La reestructuración implicó la salida de la ministra de Seguridad, Trinidad Steinert, y de la vocera de Gobierno, Mara Sedini, ambas con bajos niveles de aprobación en encuestas recientes. En su reemplazo, el Mandatario optó por reforzar su equipo con figuras cercanas y con mayor respaldo político.
Reconfiguración del poder político
Uno de los movimientos clave fue la designación de Martín Arrau —hasta ahora ministro de Obras Públicas— como nuevo titular de Seguridad. Aunque no cuenta con experiencia directa en el área, es considerado uno de los ministros mejor evaluados del gabinete y un hombre de confianza del Presidente.
En paralelo, Claudio Alvarado asumirá un rol dual, manteniéndose como ministro del Interior y sumando la vocería de Gobierno, consolidando así un mayor control político y comunicacional en una sola figura.
Otro cambio relevante es el nombramiento de Louis de Grange como biministro de Transportes y Obras Públicas, lo que refleja la intención del Ejecutivo de avanzar en un modelo de gestión más compacto.
Gobierno más pequeño y concentrado
Con estos ajustes, el gabinete pasará de 24 a 22 ministerios, incorporando una lógica de biministerios que ya formaba parte del diseño original de campaña. Actualmente, serán tres las carteras fusionadas bajo este esquema.
La decisión apunta a mejorar la coordinación interna, acelerar la toma de decisiones y optimizar recursos en un contexto donde el Ejecutivo busca mostrar resultados concretos en el corto plazo.
Un cambio anticipado
El movimiento generó sorpresa en el mundo político, ya que se esperaba un ajuste ministerial posterior a la Cuenta Pública del 1 de junio. Sin embargo, el Presidente optó por adelantarse, en lo que diversas fuentes interpretan como una señal de pragmatismo.
“Si había que tomar decisiones para mejorar la gestión, no tenía sentido postergarlas”, señalan desde el oficialismo.
Seguridad y gestión, en el centro de la crisis
La salida de Steinert se da en medio de cuestionamientos a su gestión y a la falta de un plan claro en materia de seguridad, uno de los ejes prioritarios del Gobierno. A esto se suman tensiones con el Ministerio Público y episodios que debilitaron su posición dentro del gabinete.

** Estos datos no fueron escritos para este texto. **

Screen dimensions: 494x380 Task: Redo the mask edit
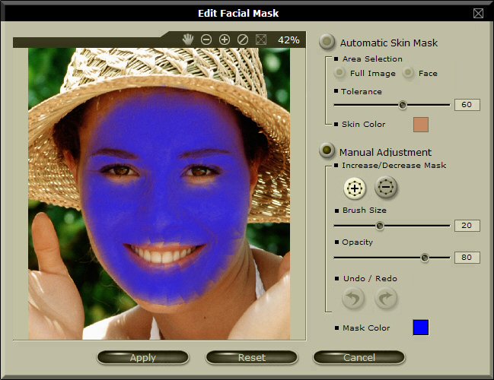point(387,299)
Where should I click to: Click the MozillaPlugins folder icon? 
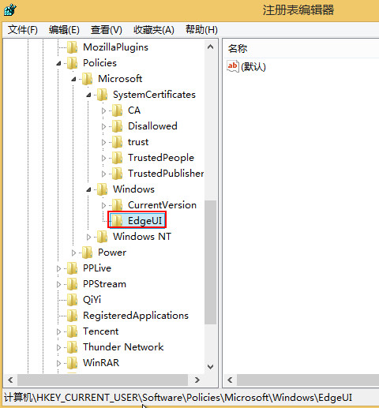click(72, 47)
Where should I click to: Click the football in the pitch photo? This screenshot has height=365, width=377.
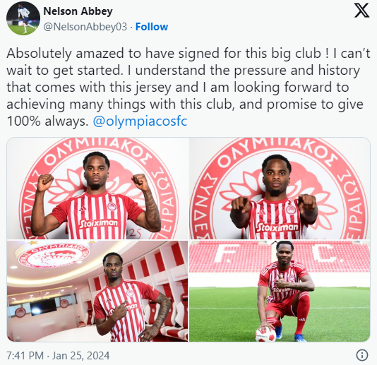[265, 334]
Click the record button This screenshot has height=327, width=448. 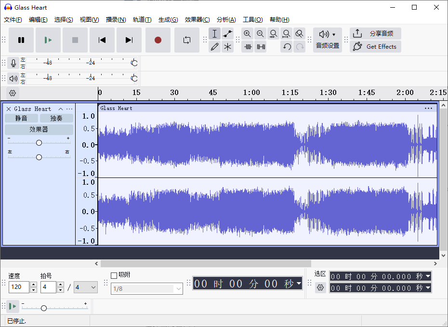click(x=158, y=41)
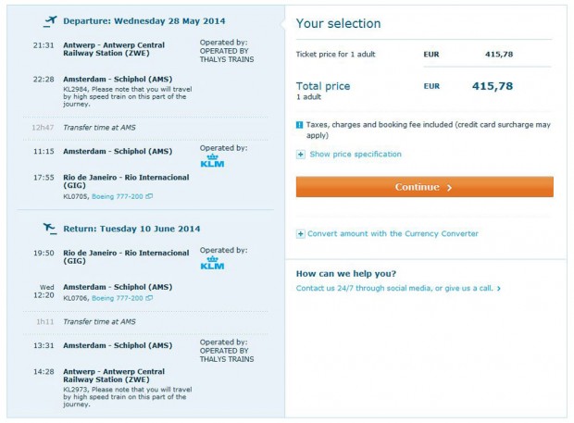Click the popup icon next to KL0706's Boeing 777-200

point(149,299)
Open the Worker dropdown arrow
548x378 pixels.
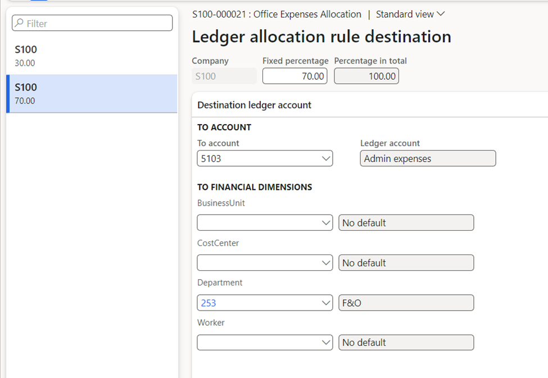pyautogui.click(x=326, y=343)

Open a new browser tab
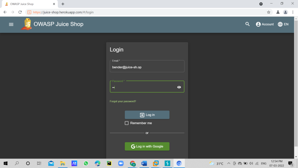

En tanto, la salida de Sedini responde a un desgaste progresivo en su rol como vocera, pese a intentos recientes por reforzar su desempeño comunicacional.
Señal política en un momento clave
El cambio de gabinete ocurre en la antesala de votaciones relevantes en el Congreso, como el paquete económico impulsado por el Ejecutivo, y en un momento donde el Gobierno busca consolidar gobernabilidad.
Además, se convierte en el ajuste ministerial más rápido de un gobierno reciente, superando el precedente de 2006, cuando el primer cambio ocurrió tras 126 días.